In case you missed it — What’s the difference between being educated and being informed? Well, it’s a consequential difference if you were watching “The O’Reilly Factor” last week. Host Bill O’Reilly claimed, just out of the blue, that we have the most uninformed electorate in the past 100 years. Data relating to such a claim exists: According to the American National Election Study, educational attainment among U.S. voters has gone gangbusters over the past 60 years. The percentage of the electorate with college or post-grad degrees, for instance, went from 6 in 1954 to to 28 in 2008. So the question is: As the electorate gets more educated, is it getting less informed? That’s the leg that O’Reilly is standing on.
*An interesting tidbit about the Pat Buchanan-MSNBC split: In a New York Times piece, Brian Stelter notes that it was Buchanan’s book, “Suicide of a Superpower: Will America Survive to 2025?”, that precipitated the breakup. Both Buchanan and MSNBC honcho Phil Griffin came up with the same line when questioned about their positions/interpretations of the book:
In explaining their points of view, Mr. Buchanan and Mr. Griffin found themselves saying the same thing, “Read the book.”

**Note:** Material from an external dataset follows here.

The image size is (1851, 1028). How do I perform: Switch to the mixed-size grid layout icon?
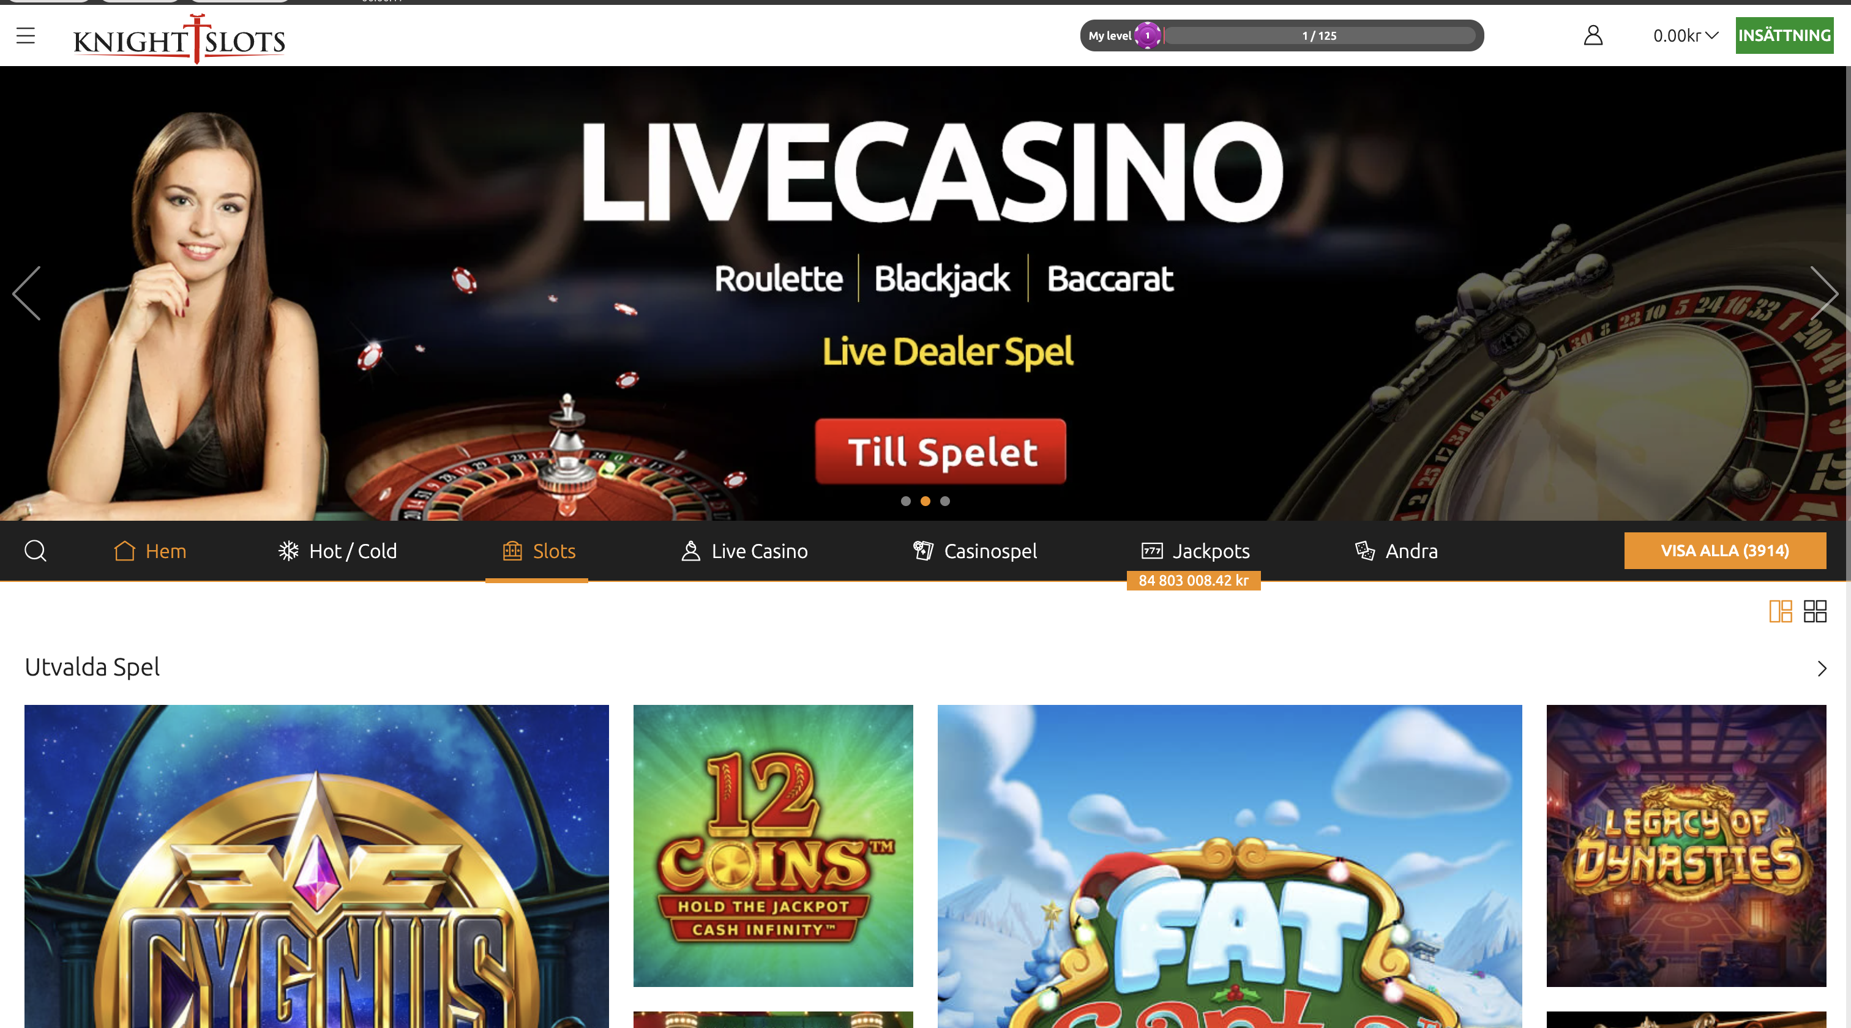click(x=1781, y=611)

*Never let it be said that News Corp. chief Rupert Murdoch doesn’t know how to present things. Last week, he said he’d be happy if he moved upward of 2 million editions of his new Sunday tabloid, the Sun on Sunday. And then he announces via Twitter: “Reports early, but new Sun edition sold 3m!”

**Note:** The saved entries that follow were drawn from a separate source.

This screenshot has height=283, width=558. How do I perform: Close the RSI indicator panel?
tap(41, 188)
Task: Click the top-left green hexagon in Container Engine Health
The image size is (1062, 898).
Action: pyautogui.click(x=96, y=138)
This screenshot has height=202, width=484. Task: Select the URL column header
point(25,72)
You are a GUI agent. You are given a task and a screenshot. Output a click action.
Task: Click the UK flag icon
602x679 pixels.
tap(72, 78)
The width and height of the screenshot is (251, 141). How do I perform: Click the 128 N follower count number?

More stuff on the Sun: A ranking police official told the Leveson inquiry that paying off informants was rampant at the News Corp. operation:
“The cases we are investigating are not ones involving the odd drink, or meal, to police officers or other public officials,” [said the official]. “Instead, these are cases in which arrests have been made involving the delivery of regular, frequent and sometimes significant sums of money to small numbers of public officials by journalists.”
“A network of corrupted officials” was providing the Sun with stories that were mostly “salacious gossip”, [said the official].
And CNN reports that the company has paid nearly a million bucks to settle charges that it hacked the phone of singer Charlotte Church.
*WikiLeaks is back in the news, publishing e-mails from Strategic Forecasting Inc., an organization described as a “shadow” CIA. Reuters:
The emails, snatched by hackers, could unmask sensitive sources and throw light on the murky world of intelligence-gathering by the company known as Stratfor, which counts Fortune 500 companies among its subscribers.
Stratfor in a statement shortly after midnight EST (0500 GMT) said the release of its stolen emails was an attempt to silence and intimidate it.
*Jeff Sonderman of Poynter takes an in-depth look at the Washington Post’s iPad app for politics, noting that the move puts the paper in pay-for-web-content territory. It’s mostly a free thing but there’s a $2.99 charge, including for print subscribers, to get to the app’s premium sections.
The Post’s app joins a few others dedicated to national political coverage. It should compare favorably with Politico’s iPad app, which does a fine job of delivering stories but does not have extra interactive features and deep-dive sections like the Post’s app.
But one thing the Post’s app does not have is aggregated content from other sources. The New York Times’ Election 2012 iPhone app bundles related top stories from multiple sources. The popular newsreading app Flipboard has a curated Election 2012 section.
*Catch Kathleen Parker calling Mitt Romney a “dork.”